Put the items below, from the line with "The width and" through the end of the items, into a two-column CSV with the columns instruction and location, one row per item, holding its text and its answer. Quote each field, turn line breaks into spaces, and leave the pictures out.

########################################

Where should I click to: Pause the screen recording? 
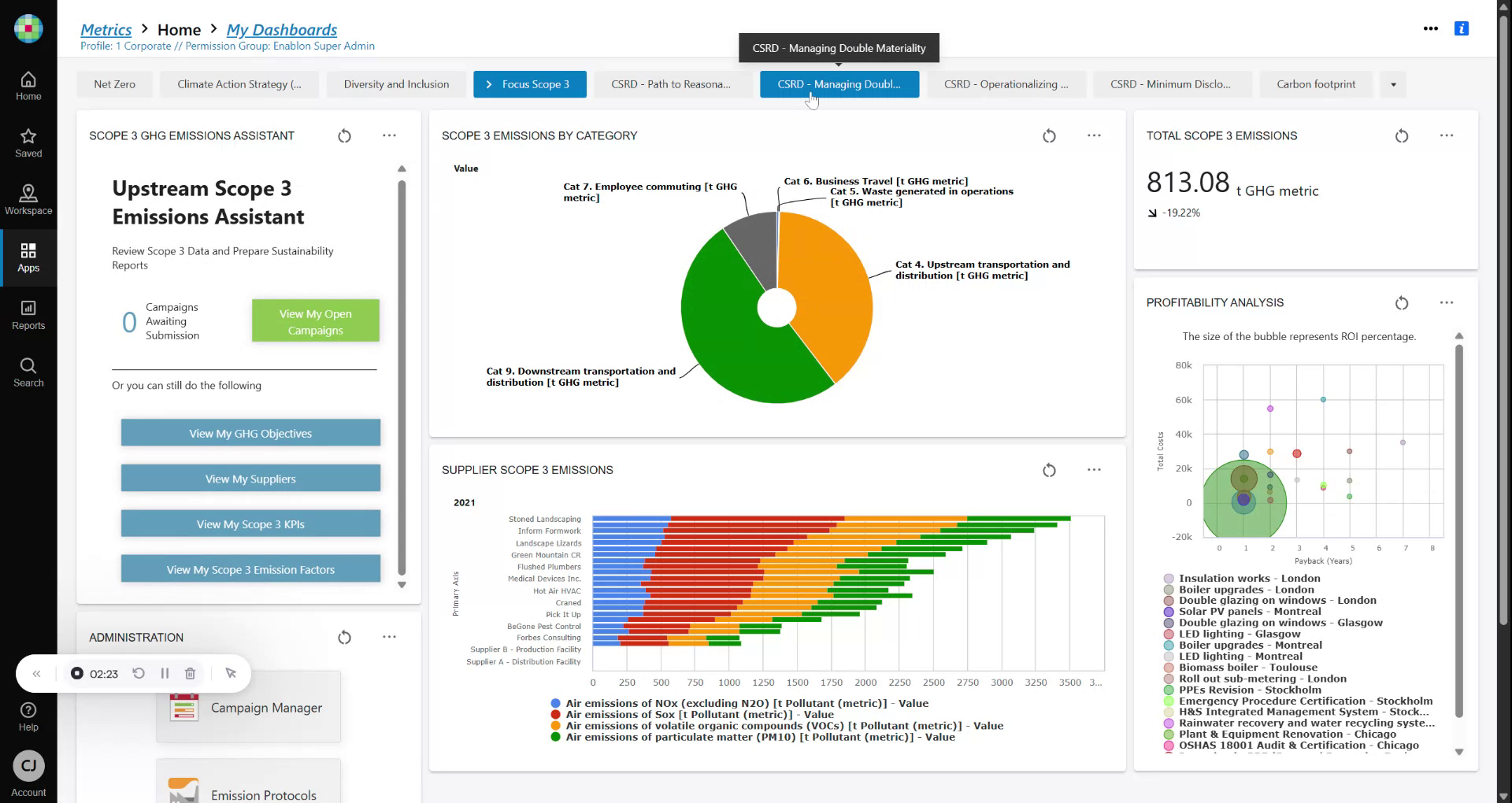[165, 674]
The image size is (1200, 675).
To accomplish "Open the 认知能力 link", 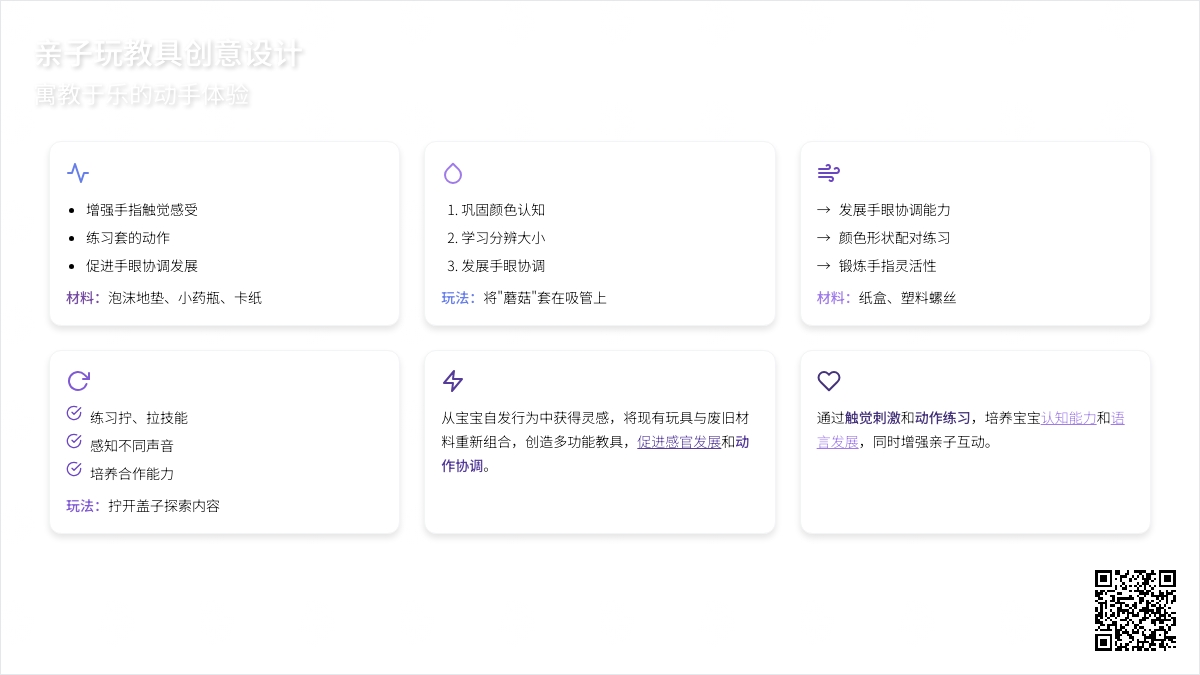I will 1068,418.
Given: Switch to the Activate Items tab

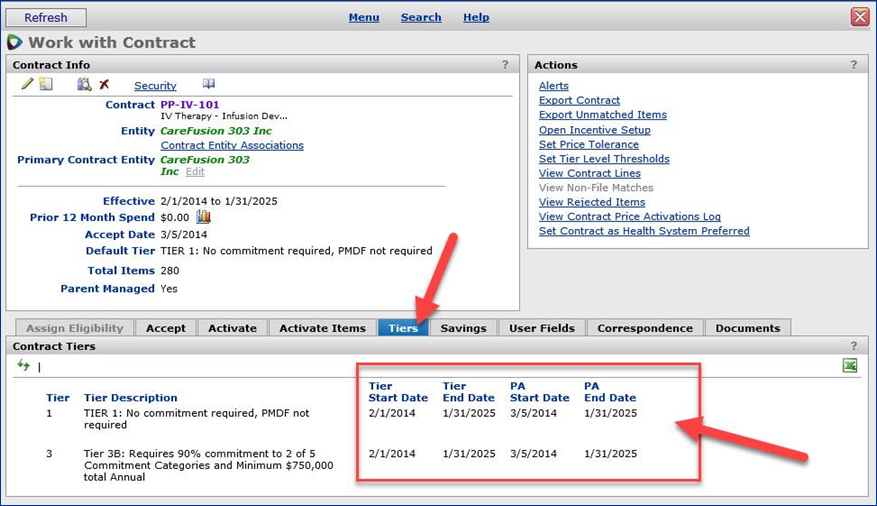Looking at the screenshot, I should (322, 328).
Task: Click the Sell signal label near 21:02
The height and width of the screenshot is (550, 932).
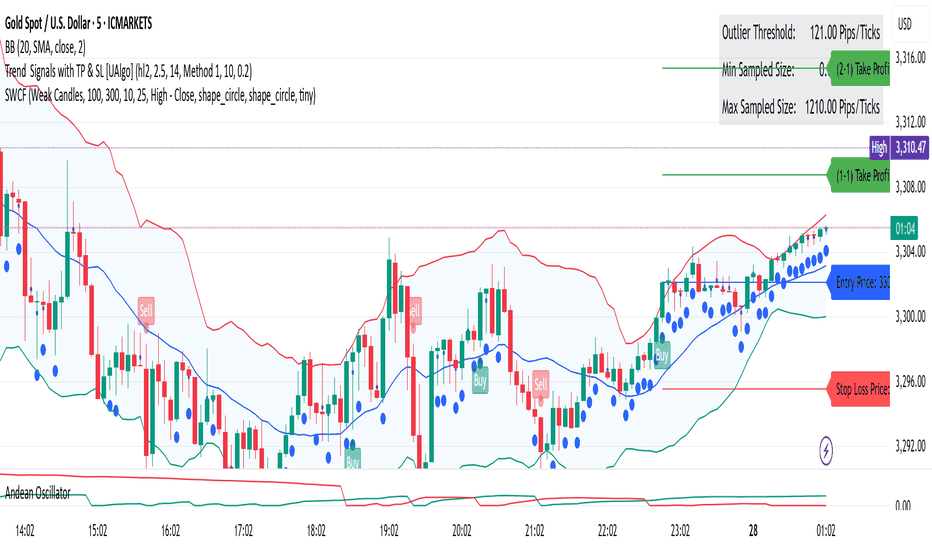Action: [540, 384]
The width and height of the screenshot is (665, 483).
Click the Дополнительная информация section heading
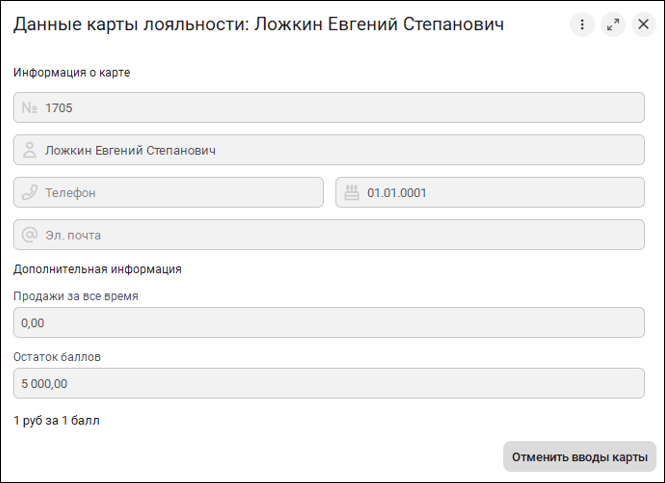[x=96, y=268]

########################################

▶ Written answer
instruction,location
"The width and height of the screenshot is (665, 483). Click the Дополнительная информация section heading","[x=96, y=268]"